— Stored entries —

++++++

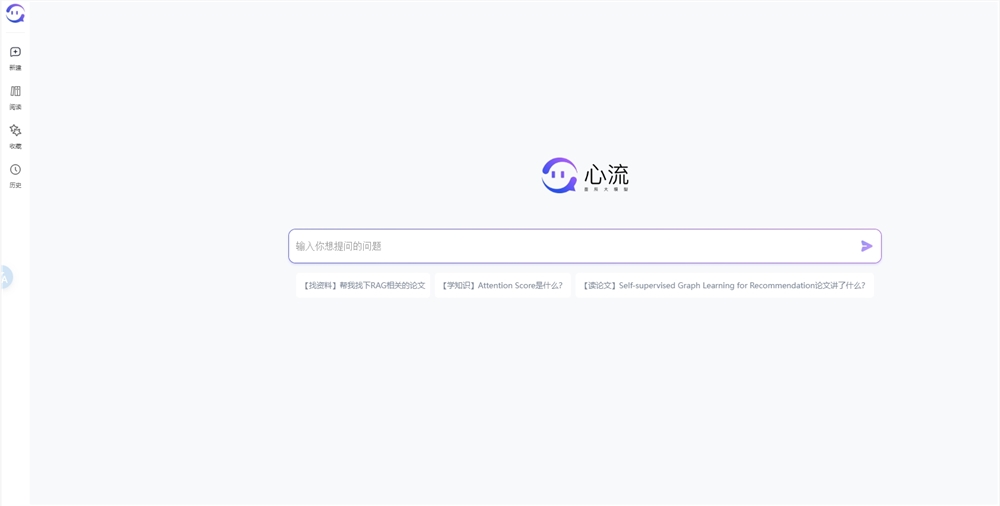Open 收藏 favorites star icon
1000x506 pixels.
[x=15, y=130]
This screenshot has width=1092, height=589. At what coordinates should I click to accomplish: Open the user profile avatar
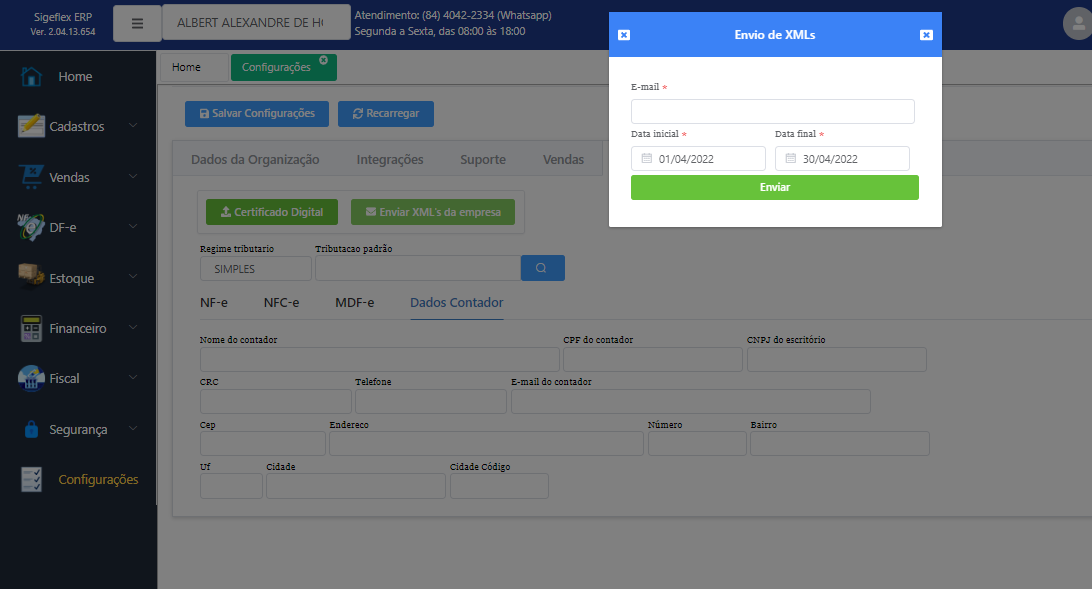point(1077,24)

++++++

— What to do —
Each line from the one containing "This screenshot has" through the last line of the entries above is to be extracted exactly. Pictures are not part of the copy.

— Output for this task —
This screenshot has width=1092, height=589. At what coordinates should I click to accomplish: Open the user profile avatar
point(1077,24)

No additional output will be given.